*Excerpted text:*
Me and my first year of "dorm charges" on top of my two-toned, bumper-less 1970 VW Bug

It’s hard to contemplate now the extent to which I didn’t know what I was doing. Not only had I never taught before (imagine discussing The Scarlet Letter or explaining gerunds to this crowd), I had no concept of the responsibility involved in being in loco parentis for real. If anything happened to the students, if they became ill, if they hurt themselves while sneaking out to drink (which they always did), or if there were a fire, it was on me. Nothing will age you faster than running a fire drill for three floors of adolescent boys. 


At 22, I disguised myself as a 55 year old, full-on schoolmarm. What choice did I have?

In addition to my teaching and dorm responsibilities, they insisted I coach skiing. Apparently it didn’t matter that I had never skiied. This travesty consisted mainly of my low-level team yelling from the lift, “Plant your poles, Miss T, plant your poles!”

For six nights a week, I also served as head of a dining table for nine students. There, I was expected to carve, and equally distribute, whole roast beefs, whole chickens, and my bete noir, angel food cake. There was a collective moan when, on my first try with a knife, I collapsed the whole cake. My favorite student came to my rescue, explaining it was better to cut the pieces with two forks. 


Imagine all of these tables full of nine boys and one faculty member each...

I will never forget him. He first came to my attention when his name tag read “Trout Almondine.” He changed it every day, based on the nightly special at the Deerfield Inn. Another one of my students actually listened to me when I taught On the Road and ran away to Denver. 


Deerfield was so small, my post office box number was 3. . .

As a prep school teacher there, and later at The Hotchkiss School, I had absolutely no time to write. I worried that I wasn’t committed enough or didn’t have the talent to carve out time for myself. But years later, I wrote a script about that time in my life called Lunatic Lit which got me an agent.

*Task list:*
1 - Reproduce the Deerfield teaching memoir word for word, starting at "I will never" and ending at "away to Denver.".
2 - Condense the paragraph of the Deerfield teaching memoir that opens with "For six nights a week" into two or three sentences that keep its main facts.
3 - Continue the Deerfield teaching memoir from its final sentence.
The listing that comes next is drawn from a different source than the Deerfield teaching memoir.

(Records from a collection)
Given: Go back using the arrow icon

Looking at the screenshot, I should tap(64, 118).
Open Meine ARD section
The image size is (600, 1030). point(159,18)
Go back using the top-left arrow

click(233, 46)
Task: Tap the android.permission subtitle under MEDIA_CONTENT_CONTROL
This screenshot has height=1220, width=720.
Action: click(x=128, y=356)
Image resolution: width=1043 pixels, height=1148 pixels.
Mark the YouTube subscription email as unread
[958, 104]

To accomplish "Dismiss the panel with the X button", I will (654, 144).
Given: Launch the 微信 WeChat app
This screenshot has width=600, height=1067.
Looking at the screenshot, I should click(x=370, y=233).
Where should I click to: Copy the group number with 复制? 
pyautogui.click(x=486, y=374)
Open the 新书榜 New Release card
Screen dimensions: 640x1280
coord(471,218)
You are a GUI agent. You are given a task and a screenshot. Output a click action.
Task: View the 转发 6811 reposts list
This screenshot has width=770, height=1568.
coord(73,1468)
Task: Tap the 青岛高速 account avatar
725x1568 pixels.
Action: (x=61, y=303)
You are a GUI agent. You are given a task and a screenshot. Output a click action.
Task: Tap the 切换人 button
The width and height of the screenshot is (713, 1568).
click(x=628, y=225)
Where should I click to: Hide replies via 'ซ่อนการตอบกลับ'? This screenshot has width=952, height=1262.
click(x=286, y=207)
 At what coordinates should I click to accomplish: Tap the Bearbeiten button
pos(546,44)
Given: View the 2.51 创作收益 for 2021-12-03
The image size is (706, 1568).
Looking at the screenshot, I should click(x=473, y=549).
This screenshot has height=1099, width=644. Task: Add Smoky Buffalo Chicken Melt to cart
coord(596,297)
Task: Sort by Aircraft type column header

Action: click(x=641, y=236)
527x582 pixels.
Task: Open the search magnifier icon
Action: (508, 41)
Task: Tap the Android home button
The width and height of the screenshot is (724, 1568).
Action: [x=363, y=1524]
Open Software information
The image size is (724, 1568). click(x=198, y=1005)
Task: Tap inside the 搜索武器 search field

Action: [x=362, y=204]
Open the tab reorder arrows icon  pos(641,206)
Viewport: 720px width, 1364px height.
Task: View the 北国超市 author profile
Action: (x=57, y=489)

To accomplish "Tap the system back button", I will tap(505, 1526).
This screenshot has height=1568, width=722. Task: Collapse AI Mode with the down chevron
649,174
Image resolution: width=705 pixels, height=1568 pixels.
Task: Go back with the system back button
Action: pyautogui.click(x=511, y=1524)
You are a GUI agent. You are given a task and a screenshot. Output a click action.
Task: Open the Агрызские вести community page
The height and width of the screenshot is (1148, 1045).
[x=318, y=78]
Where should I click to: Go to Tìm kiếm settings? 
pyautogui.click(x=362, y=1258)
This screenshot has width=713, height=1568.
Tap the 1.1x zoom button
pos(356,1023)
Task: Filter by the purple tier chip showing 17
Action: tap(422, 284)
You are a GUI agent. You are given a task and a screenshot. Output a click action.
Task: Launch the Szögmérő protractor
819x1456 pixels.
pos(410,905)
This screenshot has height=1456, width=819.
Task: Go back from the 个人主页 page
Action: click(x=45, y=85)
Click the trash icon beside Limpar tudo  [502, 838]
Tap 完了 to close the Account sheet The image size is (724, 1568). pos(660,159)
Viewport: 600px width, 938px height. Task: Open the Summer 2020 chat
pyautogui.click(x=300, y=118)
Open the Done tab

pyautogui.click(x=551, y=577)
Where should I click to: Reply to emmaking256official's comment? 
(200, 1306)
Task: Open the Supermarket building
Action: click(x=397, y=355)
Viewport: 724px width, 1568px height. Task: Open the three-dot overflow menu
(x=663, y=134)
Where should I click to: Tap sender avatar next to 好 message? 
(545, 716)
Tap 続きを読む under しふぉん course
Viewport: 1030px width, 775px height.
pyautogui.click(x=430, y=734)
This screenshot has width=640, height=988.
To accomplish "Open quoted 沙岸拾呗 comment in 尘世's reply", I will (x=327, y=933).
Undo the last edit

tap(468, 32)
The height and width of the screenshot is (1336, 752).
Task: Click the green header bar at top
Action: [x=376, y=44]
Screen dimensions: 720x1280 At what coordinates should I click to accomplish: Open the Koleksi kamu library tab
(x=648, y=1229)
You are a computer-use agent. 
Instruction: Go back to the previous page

*The answers:*
1 -
I will never forget him. He first came to my attention when his name tag read “Trout Almondine.” He changed it every day, based on the nightly special at the Deerfield Inn. Another one of my students actually listened to me when I taught On the Road and ran away to Denver.

2 - Six nights a week, the narrator headed a dining table of nine students and had to carve and evenly divide whole roast beefs, whole chickens, and angel food cake. On the first try with a knife, the narrator collapsed the whole cake, drawing a collective moan. A favorite student then explained that cutting the pieces with two forks works better.

3 -
So, like my teaching experiences in Australia, it lead me to more than few stories. I have been teaching now, on and off, for forty-two years, and I still find it challenging to juggle my schedule and especially—since I teach screenwriting—to save enough creative energy for my own work. Whether I “can” is not for me to judge, but I guess for me, “Those who teach, try.”   


With some of my wonderful students in Brisbane, in slightly more casual environments!


Looking back, if I may quote Mr. Dylan, "I was so much older then, I'm younger than that now."







  1. What a history, Wendall. Talk about being dropped in at the deep end. But the experience must have given you the confidence that, whatever life threw at you, you could handle it.

  2. Ha! Zoë, I don't know about that, but it certainly was my first real experience with "faking it" and I guess that has made some things in life easier. . .

  3. What writer doesn't suffer from Imposter Syndrome, though? The feeling that we'll be delivering a talk or taking part in a panel discussion, when somebody in the audience will suddenly stand up, point the finger and shout, "You're not a *real* author!"

  4. I really enjoyed this, Wendall! I did some teaching too and was a non-resident (I had dogs) fellow in a university hall of residence--and I know I'm not cut out for teaching but hope I can someday take screenwriting lessons from you!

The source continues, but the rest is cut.